The balance-sheet path is the second test. Reading A predicts measured, publicly deliberated reduction on a multi-year trajectory, consistently directional toward a smaller, short-duration balance sheet and toward composition that withdraws fiscal support from Treasury issuance — even in periods when the administration would prefer looser financial conditions. Reading B predicts a balance-sheet posture that follows rate policy and Treasury convenience: reduction when it helps the administration's inflation narrative, pause when the administration wants financial conditions eased, composition choices calibrated to debt-management needs rather than to monetary discipline.
The third test is the framing premise itself. How does Warsh respond when executive pressure collides with Committee judgment? The Powell precedent is instructive. When pressed on rate decisions, on the renovation probe, on Governor Cook's tenure, Powell articulated the protective-independence position. Reading A predicts Warsh would do the same — the performance-independence doctrine, held consistently, requires the Chair to defend the Committee against pressure that compromises the mandate. Reading B predicts Warsh would defer to the executive on questions his doctrine classifies as outside the mandate (personnel, supervision, framework scope), and the practical result would be an executive-aligned Fed even as the doctrinal language remains restorationist.

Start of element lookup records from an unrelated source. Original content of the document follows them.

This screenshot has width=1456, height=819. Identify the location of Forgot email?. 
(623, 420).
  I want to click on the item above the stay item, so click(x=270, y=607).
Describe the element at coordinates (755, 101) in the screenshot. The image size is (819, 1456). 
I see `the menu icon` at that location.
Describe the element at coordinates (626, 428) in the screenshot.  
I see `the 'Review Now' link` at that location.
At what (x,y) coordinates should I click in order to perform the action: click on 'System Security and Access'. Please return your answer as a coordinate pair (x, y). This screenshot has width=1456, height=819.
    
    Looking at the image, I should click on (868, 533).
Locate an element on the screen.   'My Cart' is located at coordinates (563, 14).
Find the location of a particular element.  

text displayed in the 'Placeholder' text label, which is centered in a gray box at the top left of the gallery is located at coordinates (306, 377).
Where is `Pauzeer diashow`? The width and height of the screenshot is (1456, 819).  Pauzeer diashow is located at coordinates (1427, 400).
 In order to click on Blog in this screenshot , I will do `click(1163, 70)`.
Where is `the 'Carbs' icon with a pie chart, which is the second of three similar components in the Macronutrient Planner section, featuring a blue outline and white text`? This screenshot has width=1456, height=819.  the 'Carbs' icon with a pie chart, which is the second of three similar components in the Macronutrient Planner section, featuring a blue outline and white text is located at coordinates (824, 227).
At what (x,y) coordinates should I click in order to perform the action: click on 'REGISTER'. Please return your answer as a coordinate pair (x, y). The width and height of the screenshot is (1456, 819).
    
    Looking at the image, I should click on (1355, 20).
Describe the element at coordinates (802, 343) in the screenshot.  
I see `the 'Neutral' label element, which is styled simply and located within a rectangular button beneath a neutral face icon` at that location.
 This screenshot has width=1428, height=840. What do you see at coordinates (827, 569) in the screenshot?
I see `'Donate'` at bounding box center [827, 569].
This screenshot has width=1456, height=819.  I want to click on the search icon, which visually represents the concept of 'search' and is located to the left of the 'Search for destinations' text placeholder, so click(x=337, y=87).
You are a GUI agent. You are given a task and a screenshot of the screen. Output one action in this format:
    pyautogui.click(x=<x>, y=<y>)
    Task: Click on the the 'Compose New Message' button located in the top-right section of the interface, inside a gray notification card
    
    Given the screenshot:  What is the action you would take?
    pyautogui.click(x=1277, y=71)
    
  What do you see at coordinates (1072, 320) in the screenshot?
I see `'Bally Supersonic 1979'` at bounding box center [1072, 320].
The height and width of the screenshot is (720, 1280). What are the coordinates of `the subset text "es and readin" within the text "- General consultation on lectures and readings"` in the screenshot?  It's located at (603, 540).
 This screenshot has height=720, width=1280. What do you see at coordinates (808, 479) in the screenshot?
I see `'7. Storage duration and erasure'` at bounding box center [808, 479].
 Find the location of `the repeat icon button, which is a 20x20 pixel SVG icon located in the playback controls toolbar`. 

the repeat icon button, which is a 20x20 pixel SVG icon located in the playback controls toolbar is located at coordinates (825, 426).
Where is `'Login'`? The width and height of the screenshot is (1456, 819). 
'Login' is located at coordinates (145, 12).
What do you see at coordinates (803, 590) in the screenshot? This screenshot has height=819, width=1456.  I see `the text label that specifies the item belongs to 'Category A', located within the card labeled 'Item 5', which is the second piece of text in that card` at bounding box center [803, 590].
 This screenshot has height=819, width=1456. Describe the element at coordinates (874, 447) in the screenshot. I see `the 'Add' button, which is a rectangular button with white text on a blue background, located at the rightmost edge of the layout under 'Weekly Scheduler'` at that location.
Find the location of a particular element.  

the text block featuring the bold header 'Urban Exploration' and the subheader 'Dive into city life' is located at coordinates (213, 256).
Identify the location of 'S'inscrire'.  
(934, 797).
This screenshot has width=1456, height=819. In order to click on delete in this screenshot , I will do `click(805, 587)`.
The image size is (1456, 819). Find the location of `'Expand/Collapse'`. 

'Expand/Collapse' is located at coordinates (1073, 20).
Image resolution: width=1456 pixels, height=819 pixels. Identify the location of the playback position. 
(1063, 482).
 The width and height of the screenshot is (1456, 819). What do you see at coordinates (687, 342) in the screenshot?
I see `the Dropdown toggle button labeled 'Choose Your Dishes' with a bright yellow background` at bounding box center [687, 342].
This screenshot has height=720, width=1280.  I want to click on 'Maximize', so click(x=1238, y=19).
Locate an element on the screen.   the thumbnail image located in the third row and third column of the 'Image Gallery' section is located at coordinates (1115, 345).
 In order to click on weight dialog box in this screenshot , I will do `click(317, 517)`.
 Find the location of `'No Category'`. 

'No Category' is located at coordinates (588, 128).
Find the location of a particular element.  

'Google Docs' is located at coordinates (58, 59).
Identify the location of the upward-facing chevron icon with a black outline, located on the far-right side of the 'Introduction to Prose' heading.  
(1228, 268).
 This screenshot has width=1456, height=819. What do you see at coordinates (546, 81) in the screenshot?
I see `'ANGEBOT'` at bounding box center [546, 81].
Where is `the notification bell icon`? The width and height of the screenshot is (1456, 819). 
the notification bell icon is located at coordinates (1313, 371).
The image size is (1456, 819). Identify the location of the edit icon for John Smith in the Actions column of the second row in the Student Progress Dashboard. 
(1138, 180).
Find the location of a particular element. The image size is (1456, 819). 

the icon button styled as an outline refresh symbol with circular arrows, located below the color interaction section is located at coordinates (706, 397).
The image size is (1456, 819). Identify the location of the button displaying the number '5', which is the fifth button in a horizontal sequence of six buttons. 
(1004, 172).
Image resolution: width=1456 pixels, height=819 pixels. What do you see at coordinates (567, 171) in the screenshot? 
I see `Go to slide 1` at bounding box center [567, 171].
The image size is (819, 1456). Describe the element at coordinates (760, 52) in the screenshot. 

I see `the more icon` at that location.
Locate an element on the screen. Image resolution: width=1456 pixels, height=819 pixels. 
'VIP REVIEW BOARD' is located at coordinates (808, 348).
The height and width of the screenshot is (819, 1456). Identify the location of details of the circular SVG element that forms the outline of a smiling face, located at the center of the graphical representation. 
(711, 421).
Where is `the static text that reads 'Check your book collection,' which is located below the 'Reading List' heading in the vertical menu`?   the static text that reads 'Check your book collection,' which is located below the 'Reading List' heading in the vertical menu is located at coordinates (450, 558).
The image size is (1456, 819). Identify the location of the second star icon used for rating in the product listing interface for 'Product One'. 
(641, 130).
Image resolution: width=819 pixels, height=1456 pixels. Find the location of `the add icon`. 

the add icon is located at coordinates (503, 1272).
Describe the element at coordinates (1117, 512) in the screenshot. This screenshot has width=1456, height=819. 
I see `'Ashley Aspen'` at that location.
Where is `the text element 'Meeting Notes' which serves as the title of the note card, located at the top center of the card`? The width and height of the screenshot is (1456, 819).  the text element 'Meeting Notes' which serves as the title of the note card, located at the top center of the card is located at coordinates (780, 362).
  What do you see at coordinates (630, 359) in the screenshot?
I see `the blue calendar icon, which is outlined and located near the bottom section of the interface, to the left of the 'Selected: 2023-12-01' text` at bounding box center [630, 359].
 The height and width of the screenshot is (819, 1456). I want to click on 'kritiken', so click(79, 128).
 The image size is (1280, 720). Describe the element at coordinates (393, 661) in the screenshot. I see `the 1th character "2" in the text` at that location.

Each observation is specific. Each is public. Each will accumulate across the chairmanship.
What remains
The four pillars are not a prediction. They are a measuring instrument.
Warsh delivered a program that hangs together intellectually. The program's pillars are the standard against which the chairmanship can be measured, because they are the standard the nominee himself articulated. Under Reading A, the chairmanship produces a reformer's Fed — narrower in scope, smaller in balance sheet, newly calibrated on measurement and communication, holding its positions consistently across political weather. Under Reading B, the doctrinal language remains but the operational pattern tracks executive preferences, and the doctrine's flexibility becomes the site where institutional capture occurs without any single visible break.
The difference is not rhetorical. It is observable. The framework review will conclude. The balance sheet will move on some trajectory. The climate and DEI programs will either retreat on principled grounds or on the administration's timeline. The next Governor removal attempt — whether against Cook, her replacement, or a future dissenter — will or will not find the Chair defending his colleague.
The word independence was spoken thirty-four times on April 21, 2026. The hearing produced the doctrine by which independence is to be measured. The doctrine is Warsh's. What the chairmanship produces will say whose purposes the doctrine served.